Australopithecus (Paranthropus) aethiopicus
The earliest known robust species, it had evolved in eastern Africa by 2.7 million years ago. The skull had a tall sagittal crest toward the back of its cranium and a face that projected far outward from the forehead. P. aethiopicus shares some primitive features with A. afarensis -- that is, features that originated in the earlier East African australopith. This may indicate that P. aethiopicus evolved from A. afarensis.
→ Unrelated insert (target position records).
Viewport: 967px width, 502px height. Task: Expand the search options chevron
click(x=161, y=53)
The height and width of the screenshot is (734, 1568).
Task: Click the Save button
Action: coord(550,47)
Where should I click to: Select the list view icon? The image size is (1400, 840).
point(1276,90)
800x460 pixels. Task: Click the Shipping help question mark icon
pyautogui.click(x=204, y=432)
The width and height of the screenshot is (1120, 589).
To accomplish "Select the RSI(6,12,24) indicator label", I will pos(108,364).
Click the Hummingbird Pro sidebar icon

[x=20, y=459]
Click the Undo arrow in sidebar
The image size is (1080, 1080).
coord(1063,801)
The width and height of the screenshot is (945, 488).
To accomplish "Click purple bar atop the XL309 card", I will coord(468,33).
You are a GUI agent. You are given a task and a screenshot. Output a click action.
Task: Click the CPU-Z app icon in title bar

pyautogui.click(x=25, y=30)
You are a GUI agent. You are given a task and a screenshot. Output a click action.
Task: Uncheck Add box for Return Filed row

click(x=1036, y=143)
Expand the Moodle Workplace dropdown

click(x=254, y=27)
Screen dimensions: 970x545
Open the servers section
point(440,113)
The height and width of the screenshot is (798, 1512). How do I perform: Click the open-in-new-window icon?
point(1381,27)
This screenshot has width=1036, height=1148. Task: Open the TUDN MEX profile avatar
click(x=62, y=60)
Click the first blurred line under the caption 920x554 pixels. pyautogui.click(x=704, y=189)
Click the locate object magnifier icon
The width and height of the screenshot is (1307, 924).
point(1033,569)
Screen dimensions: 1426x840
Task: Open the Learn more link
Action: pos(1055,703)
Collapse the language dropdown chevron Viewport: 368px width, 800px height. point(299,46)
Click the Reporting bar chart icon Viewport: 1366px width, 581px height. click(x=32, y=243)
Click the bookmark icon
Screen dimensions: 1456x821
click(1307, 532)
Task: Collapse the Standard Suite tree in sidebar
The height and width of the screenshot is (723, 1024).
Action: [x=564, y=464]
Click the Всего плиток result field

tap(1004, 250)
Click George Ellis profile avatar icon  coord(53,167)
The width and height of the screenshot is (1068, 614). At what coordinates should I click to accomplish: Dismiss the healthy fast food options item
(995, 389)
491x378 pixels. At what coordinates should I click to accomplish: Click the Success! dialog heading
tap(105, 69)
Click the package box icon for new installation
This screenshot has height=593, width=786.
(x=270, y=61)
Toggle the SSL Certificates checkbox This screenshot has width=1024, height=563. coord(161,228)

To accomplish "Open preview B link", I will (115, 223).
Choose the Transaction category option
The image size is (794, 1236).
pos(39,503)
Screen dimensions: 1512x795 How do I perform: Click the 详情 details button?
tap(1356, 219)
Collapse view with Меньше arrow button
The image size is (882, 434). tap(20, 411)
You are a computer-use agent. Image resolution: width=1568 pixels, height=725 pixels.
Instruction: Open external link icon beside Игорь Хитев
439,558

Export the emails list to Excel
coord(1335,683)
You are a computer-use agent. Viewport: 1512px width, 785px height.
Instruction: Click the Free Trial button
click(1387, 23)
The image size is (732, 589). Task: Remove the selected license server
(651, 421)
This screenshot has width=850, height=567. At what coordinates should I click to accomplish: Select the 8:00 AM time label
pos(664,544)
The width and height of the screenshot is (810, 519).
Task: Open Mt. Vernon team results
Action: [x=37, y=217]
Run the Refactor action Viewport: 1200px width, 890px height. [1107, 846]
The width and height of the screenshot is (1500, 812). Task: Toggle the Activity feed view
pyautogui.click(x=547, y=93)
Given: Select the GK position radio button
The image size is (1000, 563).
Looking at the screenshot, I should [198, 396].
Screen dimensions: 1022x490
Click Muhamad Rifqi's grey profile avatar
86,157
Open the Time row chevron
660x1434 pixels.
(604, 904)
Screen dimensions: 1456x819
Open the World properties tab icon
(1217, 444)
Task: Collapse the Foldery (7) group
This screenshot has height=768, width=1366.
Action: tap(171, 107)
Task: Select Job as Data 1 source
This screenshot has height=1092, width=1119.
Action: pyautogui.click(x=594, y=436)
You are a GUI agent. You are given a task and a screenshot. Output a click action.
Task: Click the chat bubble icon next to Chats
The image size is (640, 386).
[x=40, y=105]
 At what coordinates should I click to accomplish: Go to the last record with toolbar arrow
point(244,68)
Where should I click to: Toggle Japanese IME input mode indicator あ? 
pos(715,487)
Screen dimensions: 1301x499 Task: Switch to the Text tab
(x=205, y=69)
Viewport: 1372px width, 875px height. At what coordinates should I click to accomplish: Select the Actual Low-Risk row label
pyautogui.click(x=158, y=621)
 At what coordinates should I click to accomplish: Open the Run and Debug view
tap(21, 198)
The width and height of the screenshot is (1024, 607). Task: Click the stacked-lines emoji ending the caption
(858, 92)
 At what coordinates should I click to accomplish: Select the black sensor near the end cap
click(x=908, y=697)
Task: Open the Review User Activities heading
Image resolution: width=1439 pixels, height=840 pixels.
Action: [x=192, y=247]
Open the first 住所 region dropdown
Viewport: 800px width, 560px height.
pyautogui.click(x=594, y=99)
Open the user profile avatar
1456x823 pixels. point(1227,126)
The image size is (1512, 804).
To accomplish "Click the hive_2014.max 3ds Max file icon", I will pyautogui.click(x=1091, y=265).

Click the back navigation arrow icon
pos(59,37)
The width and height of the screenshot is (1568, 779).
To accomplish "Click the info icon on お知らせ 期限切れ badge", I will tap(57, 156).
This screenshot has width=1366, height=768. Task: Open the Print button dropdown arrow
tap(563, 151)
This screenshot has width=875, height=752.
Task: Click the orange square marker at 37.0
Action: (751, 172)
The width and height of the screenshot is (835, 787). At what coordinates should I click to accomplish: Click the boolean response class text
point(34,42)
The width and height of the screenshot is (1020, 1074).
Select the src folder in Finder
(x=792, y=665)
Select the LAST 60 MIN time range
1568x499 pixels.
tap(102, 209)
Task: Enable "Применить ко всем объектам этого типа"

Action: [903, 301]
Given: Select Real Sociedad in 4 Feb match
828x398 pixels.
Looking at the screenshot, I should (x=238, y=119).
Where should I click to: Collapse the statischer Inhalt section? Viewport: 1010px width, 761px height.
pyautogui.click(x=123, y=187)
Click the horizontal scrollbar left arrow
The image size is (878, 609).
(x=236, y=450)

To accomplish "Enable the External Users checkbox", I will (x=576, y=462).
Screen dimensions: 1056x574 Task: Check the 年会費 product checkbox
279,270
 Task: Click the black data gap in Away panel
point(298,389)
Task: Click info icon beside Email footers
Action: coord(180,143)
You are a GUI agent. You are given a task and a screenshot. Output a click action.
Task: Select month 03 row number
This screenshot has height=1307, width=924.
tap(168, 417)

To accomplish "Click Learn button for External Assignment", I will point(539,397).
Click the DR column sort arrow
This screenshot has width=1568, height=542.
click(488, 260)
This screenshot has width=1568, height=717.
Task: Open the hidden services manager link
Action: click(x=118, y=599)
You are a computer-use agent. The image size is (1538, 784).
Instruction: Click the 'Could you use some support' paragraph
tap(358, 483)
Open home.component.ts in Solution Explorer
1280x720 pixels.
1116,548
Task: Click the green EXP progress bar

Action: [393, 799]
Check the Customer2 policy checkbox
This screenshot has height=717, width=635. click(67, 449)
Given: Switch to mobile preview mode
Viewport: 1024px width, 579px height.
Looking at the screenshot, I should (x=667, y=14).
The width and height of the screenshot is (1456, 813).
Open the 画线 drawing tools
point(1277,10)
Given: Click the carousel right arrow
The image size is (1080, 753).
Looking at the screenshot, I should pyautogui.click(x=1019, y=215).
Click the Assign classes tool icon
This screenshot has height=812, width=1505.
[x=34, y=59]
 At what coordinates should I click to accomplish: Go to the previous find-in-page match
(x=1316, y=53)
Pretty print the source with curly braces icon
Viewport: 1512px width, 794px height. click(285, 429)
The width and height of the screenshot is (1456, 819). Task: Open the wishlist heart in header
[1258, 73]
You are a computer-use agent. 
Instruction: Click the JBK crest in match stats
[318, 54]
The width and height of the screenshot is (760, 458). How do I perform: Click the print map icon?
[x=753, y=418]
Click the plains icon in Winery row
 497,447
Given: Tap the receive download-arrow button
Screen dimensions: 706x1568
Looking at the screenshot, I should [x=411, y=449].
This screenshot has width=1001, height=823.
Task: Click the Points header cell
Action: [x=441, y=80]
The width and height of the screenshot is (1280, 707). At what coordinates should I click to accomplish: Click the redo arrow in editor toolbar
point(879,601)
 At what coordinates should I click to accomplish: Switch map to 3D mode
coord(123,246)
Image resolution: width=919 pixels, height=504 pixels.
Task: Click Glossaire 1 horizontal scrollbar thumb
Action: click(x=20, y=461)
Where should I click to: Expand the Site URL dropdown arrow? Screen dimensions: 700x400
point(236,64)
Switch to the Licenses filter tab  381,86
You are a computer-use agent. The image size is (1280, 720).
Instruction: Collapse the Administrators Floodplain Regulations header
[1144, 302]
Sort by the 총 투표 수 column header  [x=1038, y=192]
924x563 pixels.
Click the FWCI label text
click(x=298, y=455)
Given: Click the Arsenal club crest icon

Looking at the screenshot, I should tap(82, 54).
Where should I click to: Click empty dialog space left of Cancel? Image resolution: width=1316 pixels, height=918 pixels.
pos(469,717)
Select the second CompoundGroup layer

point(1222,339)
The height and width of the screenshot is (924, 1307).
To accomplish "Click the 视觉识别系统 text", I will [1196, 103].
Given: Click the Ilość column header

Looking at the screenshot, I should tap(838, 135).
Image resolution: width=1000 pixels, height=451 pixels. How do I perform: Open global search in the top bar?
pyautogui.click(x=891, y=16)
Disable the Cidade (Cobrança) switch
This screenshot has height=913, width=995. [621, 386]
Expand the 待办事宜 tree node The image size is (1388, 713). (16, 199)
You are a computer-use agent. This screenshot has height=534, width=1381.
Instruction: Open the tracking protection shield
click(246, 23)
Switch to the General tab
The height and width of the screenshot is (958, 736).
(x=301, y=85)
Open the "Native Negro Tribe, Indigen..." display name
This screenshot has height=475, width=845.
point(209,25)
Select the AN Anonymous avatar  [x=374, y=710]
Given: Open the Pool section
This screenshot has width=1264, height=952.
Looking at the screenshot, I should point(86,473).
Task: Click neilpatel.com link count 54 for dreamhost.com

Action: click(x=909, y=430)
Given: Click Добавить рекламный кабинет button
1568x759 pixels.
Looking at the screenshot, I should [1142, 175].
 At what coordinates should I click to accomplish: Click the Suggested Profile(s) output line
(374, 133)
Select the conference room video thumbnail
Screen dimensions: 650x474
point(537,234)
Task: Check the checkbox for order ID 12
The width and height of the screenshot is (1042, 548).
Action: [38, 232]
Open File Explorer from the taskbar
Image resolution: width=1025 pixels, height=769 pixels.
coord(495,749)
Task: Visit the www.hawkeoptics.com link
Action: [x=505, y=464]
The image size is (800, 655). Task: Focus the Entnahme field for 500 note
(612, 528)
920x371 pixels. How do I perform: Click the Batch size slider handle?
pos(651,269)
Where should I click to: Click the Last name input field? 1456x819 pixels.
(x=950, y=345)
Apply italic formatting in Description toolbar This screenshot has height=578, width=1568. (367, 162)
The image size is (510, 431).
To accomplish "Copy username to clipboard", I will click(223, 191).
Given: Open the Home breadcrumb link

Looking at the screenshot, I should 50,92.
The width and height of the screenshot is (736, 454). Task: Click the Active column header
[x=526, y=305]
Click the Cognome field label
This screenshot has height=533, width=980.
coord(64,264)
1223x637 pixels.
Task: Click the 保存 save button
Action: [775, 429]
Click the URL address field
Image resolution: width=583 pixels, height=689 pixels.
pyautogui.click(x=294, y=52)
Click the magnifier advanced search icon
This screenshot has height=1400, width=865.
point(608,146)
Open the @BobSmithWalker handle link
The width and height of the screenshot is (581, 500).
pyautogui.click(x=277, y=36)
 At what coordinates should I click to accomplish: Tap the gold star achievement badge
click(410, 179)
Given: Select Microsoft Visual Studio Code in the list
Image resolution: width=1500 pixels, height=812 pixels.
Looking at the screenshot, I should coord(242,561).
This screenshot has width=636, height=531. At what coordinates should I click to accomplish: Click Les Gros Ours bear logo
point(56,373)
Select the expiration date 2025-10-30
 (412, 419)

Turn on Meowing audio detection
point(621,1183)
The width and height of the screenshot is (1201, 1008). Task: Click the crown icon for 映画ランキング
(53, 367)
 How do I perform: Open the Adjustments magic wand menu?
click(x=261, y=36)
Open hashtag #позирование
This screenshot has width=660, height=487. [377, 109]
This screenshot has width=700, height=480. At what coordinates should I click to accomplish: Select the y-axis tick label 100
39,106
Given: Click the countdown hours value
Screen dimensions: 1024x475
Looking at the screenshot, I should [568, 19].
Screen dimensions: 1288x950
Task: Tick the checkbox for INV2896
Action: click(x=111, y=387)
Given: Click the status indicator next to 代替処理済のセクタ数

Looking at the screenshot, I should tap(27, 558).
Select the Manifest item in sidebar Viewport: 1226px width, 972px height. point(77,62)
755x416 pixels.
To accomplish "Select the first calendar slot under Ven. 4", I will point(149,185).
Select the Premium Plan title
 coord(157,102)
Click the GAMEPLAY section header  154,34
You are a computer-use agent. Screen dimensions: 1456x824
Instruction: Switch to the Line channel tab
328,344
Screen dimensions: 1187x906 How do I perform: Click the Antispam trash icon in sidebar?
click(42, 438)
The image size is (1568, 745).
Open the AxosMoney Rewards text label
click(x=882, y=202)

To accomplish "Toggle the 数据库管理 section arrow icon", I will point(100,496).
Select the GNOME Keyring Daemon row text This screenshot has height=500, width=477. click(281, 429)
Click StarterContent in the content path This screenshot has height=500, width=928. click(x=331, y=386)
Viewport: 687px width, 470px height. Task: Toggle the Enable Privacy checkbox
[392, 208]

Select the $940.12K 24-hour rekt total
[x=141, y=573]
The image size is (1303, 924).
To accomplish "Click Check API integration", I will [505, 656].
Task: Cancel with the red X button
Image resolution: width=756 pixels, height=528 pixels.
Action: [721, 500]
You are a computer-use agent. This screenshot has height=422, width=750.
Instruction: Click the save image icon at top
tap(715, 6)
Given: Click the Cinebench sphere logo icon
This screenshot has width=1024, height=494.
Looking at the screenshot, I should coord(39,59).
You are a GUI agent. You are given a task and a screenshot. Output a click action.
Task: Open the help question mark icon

Australopithecus (Paranthropus) boisei
Paranthropus boisei, the other well-known East African robust australopith, lived over a large geographic range (Tanzania, Kenya, and Ethiopia) between about 2.5 million and 1 million years ago. This species had the most specialized features of all the robust species. It has a massive, wide, and dished-in face that was capable of withstanding extreme chewing forces, and its molars are four times the size of those in modern humans.
Australopithecus (Paranthropus) robustus
The southern robust species lived between about 2 million and 1.3 million years ago in the same region that was home to A. africanus.
The Fate of the Later Australopiths
The youngest fossils of robust australopiths date to about 1.2 million years ago (although there is one specimen which dates to about 800,000 years ago), which suggests that they became extinct by around then. At about that time world climate began to fluctuate in a different pattern, and that may have reduced the food supply on which the robust species depended. Interaction with other early humans, such as Homo erectus, has been suggested as another reason for their extinction, although no compelling evidence exists of direct contact between these species. Competition with several other species of plant-eating monkeys and pigs, which thrived in Africa in the time, may have been an even more important factor. Still, the reasons why the robust australopiths became extinct, after such a successful time, are unknown.